A severe thunderstorm watch is now in effect for West Texas south into the Permian Basin. Plainview, Lubbock, Brownfield, Lamesa, Andrews, Big Spring, Odessa, Midland, Fort Stockton, and Alpin are a few of the towns included. The strongest storms this afternoon and this evening may produce very large hail up to the size of tennis-balls, localized wind gusts up to 70 MPH, and isolated tornadoes. Most storms will be producing heavy rainfall. Isolated flash flooding is possible, especially in areas who have already received heavy rainfall in the last few days.

Scattered thunderstorms are developing across the aforementioned regions east of the dryline. We also have storms underway in the Concho Valley and Big Country. The strongest of those storms will also be capable of producing large hail, localized damaging wind gusts, and isolated flash flooding. They’re slowly moving east.

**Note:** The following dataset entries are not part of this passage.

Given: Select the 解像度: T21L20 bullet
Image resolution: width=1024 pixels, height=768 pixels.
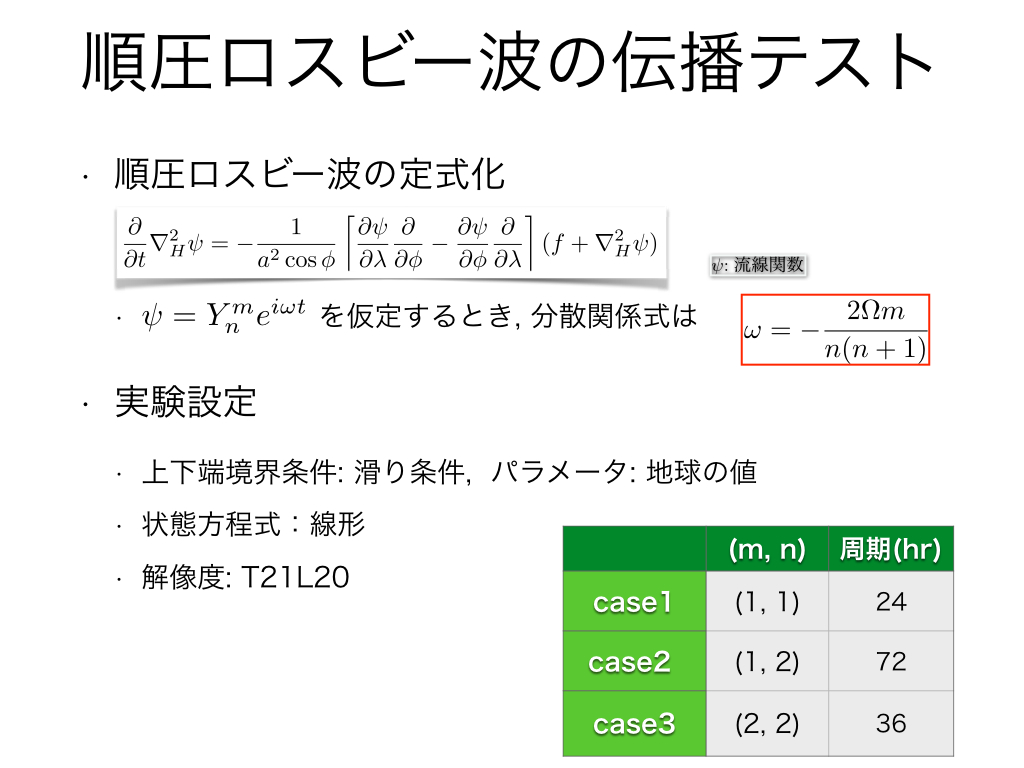Looking at the screenshot, I should [246, 577].
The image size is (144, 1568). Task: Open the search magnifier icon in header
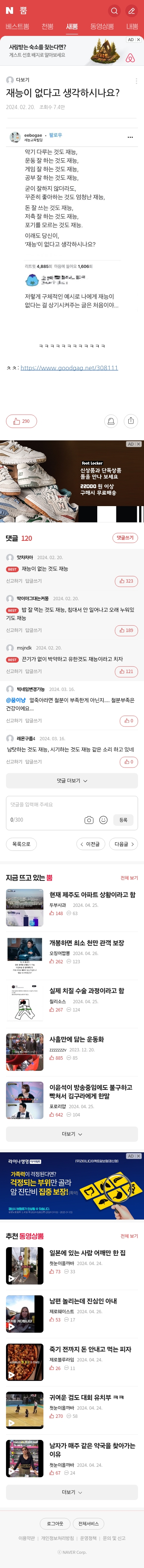point(114,10)
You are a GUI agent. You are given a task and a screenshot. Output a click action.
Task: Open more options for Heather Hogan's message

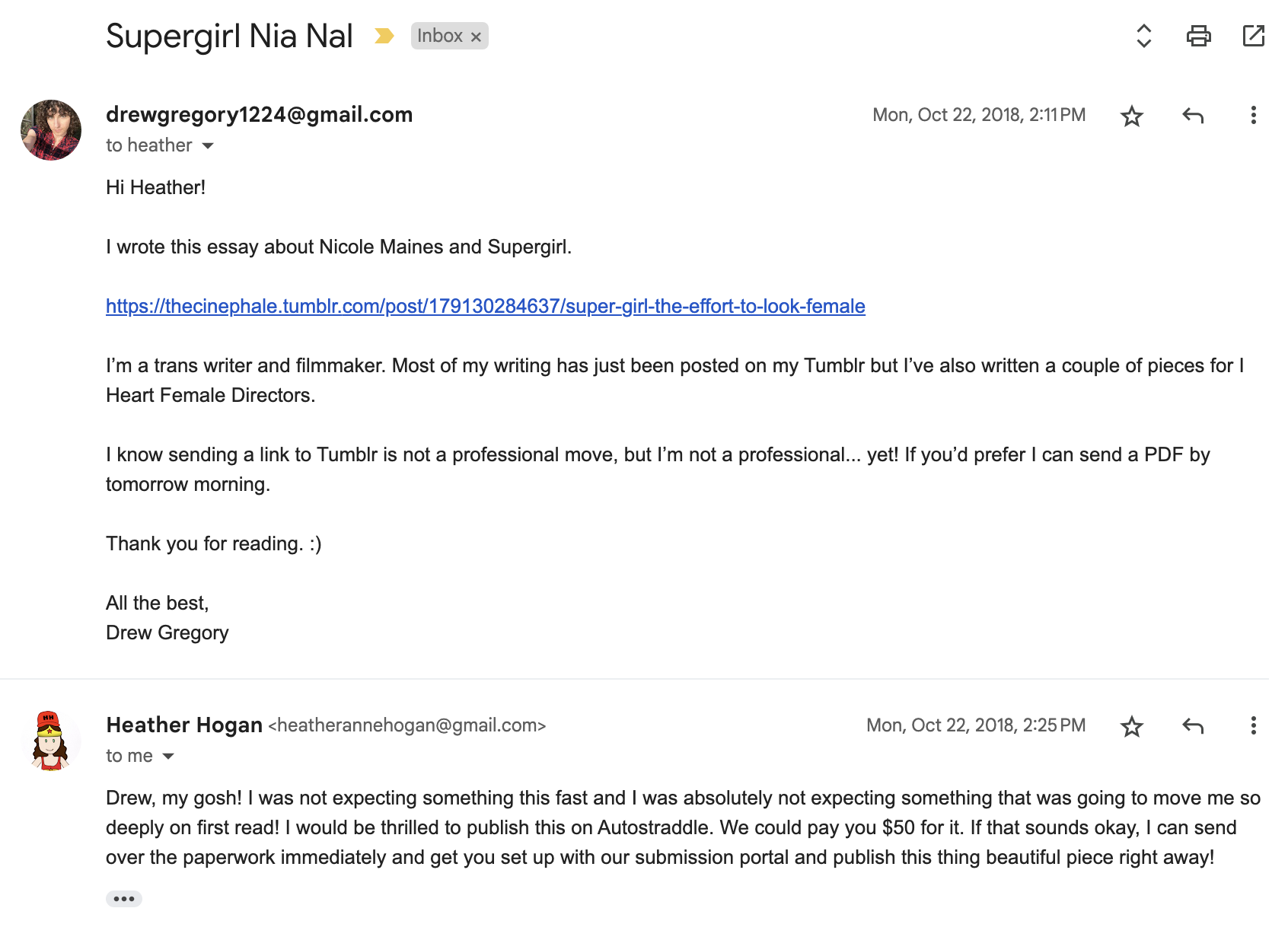click(1253, 725)
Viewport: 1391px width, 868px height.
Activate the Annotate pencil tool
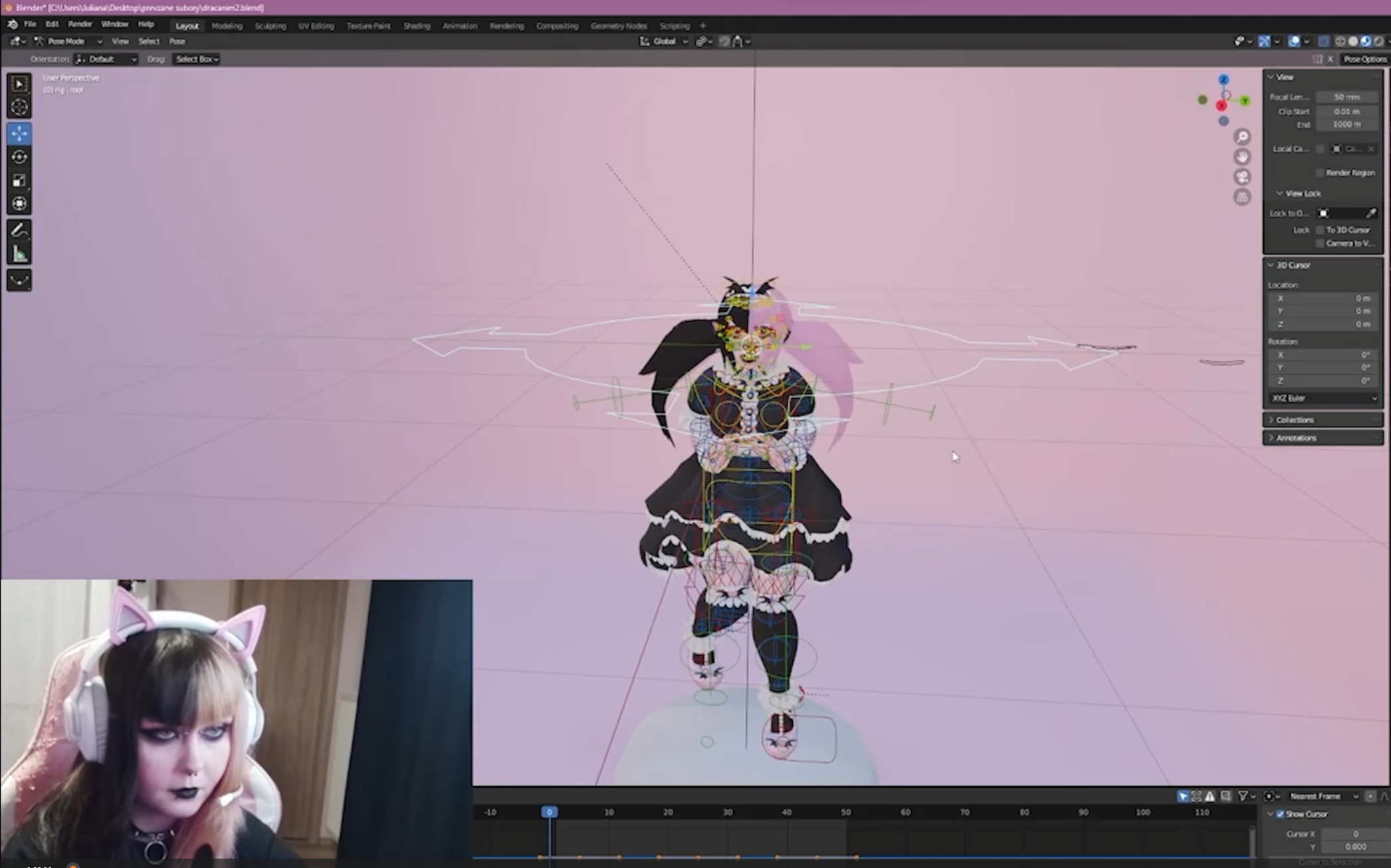pos(19,231)
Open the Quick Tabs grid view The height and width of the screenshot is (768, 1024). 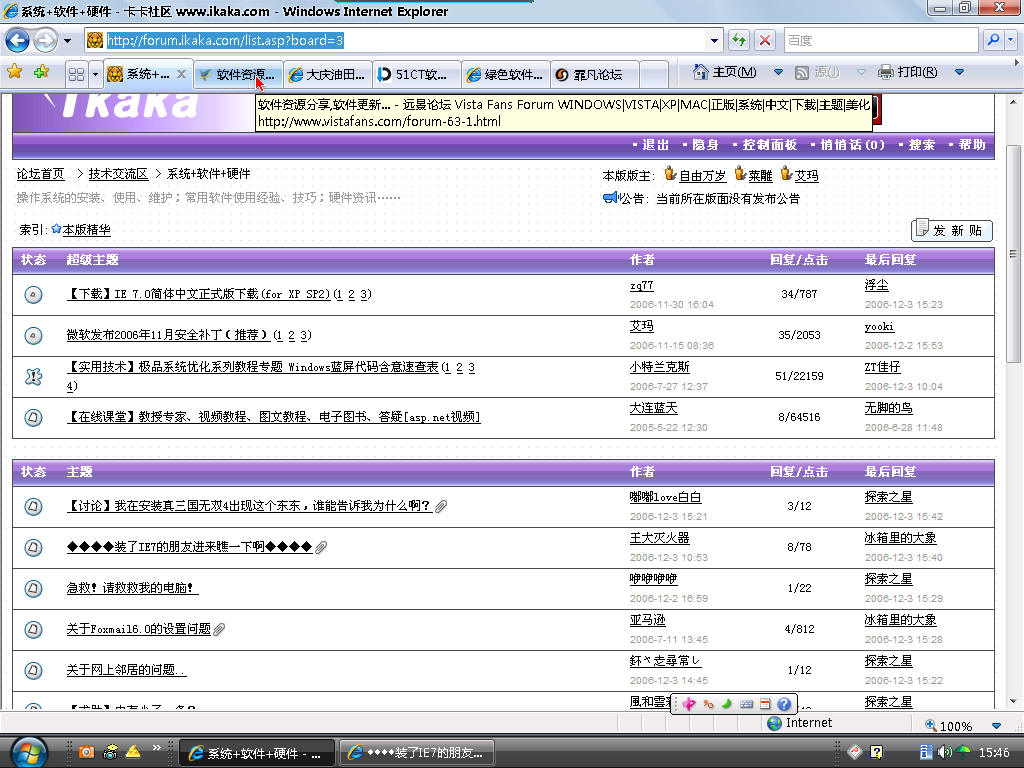[75, 74]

Finally, isolated severe storms remain possible this afternoon in Southeast Texas. Hopefully, we’ve rounded the bend in terms of the tornado threat for the afternoon there.

18Z Simulated weather radar from 5 PM this afternoon through the night. This is only a simulation.

We expect additional thunderstorms to materialize by the evening across West Texas, the Permian Basin, and eventually southeast into the Edwards Plateau. That activity is forming as a piece of upper-level lift slowly moves east across Texas. We’ll probably see one or two thunderstorm clusters that’ll move east tonight into the Big Country, Concho Valley, North Texas, Central Texas, South Texas, and most regions east of there by morning. The strongest storms will be capable of producing damaging straight-line winds, hail, and heavy rainfall. Isolated flash flooding is expected. Not everyone will get rained on tonight and not all storms will be severe. However, most storms will produce dangerous cloud to ground lightning (by definition, a thunderstorm) along with heavy rainfall.